PPD Law is Depressing

With all the strides we women made in the last 150+ years, the beginning of this new century is seeing a decided turn towards removing any semblance of our personal freedom. We seem to still be at the mercy of men, as they are the one's who control our legislatures, and of those women, who would call themselves our sisters, but who seem to think that some of our gender haven't the wherewithal to cross the street unescorted.

Coming hot on the heels of the South Dakota ban on abortion, we now see New Jersey passing legislation that makes it mandatory for all new mothers to undergo mental health screening to determine if they do or do not have Postpartum Depression, or PPD. And the guiding hand behind this ludicrous idea? Why it is non other that the wife of the former governor, Mary Jo Codey, who it seems suffered from PPD herself. I feel for Mrs. Codey, I truly do, but her personal afflictions are surely not grounds enough for legislation that encompasses all the women who reside in her state.

Postpartum depression is surely a horrible experience for very many women, but those who choose suicide or kill their children are very few and far between. Perhaps because women have always been cast in the maternal role, and are expected to be loving and nurturing beings, we find it hard to understand when motherhood is less than a joy filled experience for some of us. Certainly it has been totally overwhelming for those like Andrea Yates, who certainly loved her children but found her depression and an overbearing husband too much to deal with.

The next question is, just how far should we allow government to intrude into our personal lives? What is the penalty for refusing to participate in the screening? If you do not participate does that mean forfeiture of your newborn? Where does this whole mess end? New Jersey has directed it's health care professionals to screen mother's after delivery and again a few weeks later. Having experienced the "Baby Blues" I can honestly say that had I been "screened" the day after delivery I might not have passed the test, however, a day later I was fine. Actually, had they asked to screen me, my answer would have been a resounding no, and probably relocation to another state.

While obstetricians will say that some screening is perhaps in order, they are now required to counsel families about the disorder and to screen the mother's of newborns. Is the state to pay for therapy if one is found to show signs of PPD? And just exactly what are the questions asked in the screening process? I have seen other examples of mental health screening questions, particularly those used by "Teen Screen" and no one would be able to answer them and come out with a clean bill of mental health.

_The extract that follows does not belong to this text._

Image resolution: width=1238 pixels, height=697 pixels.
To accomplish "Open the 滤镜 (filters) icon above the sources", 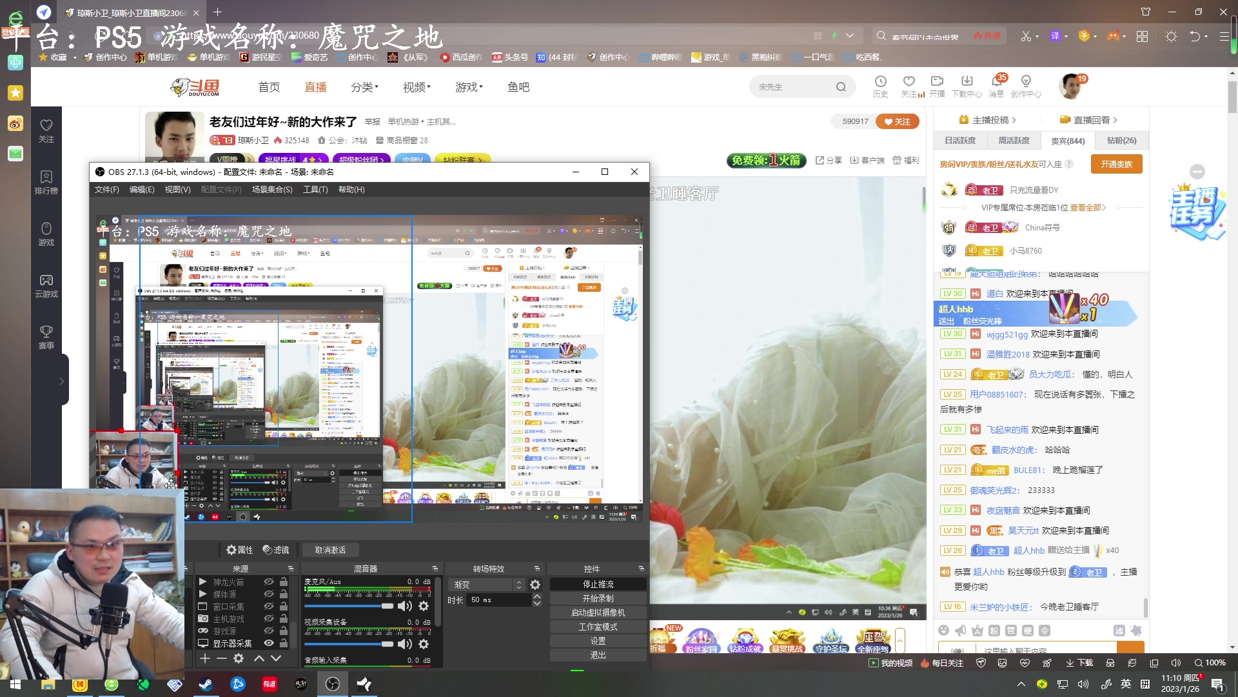I will (x=267, y=550).
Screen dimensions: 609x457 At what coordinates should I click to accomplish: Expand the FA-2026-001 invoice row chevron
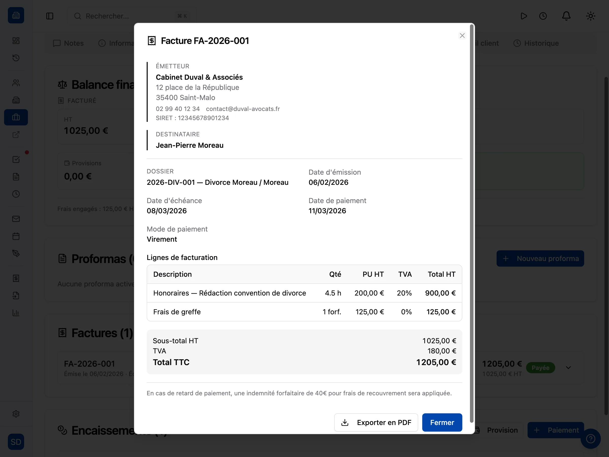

While I certainly have nothing but compassion for those who do suffer PPD, and having had, myself, a minor bout with the "Baby Blues", I must say that I think a pre-disposition to depression might exist, as it did in the case of Andrea Yates. I may very well be wrong but I find it difficult to believe that 80% of New Jersey's new mother's are all women at the brink of suicide or are contemplating murdering their children.

In the meantime, the women of New Jersey are being forced to do something that might just take all the joy out of new motherhood, and is surely an entree or the Pharmaceutical companies to ride the coattails of a good thing...and they didn't even have to invent the syndrome!